## Stored items

== Segment start ==

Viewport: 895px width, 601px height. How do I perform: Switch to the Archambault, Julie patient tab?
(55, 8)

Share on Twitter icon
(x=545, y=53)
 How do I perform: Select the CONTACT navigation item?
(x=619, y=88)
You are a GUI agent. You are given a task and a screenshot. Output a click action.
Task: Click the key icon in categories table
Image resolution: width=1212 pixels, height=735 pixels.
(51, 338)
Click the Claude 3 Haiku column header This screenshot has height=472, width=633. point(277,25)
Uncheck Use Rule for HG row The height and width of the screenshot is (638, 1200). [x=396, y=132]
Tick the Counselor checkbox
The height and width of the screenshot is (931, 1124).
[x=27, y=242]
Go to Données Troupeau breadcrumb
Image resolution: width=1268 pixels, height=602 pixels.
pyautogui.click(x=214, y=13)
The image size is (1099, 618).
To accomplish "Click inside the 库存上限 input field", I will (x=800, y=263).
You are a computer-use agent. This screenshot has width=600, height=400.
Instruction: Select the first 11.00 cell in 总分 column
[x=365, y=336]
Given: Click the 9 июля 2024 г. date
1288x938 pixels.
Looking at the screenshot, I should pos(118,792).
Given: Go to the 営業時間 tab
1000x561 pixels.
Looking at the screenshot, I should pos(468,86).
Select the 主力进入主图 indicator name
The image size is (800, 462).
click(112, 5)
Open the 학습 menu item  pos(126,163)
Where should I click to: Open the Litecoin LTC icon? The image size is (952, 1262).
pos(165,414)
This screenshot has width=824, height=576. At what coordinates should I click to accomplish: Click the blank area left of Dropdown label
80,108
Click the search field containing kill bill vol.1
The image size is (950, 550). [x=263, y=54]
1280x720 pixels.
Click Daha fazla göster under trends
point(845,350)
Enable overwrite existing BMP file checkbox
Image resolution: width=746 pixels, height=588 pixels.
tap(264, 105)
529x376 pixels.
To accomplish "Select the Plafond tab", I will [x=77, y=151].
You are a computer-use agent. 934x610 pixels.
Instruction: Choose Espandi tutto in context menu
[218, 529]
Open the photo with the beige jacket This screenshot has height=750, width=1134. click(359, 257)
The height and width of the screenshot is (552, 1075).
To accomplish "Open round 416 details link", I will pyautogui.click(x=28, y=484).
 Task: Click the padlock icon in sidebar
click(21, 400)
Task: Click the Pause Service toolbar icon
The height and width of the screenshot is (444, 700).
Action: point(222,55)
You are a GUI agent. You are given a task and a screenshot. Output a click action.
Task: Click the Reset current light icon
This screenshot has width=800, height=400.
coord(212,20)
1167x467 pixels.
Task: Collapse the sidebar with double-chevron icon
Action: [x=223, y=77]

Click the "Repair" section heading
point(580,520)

== Segment end ==

## What you have to do
Your answer must be a single number: the count of lines in the records that include "agent".

## Expected answer
4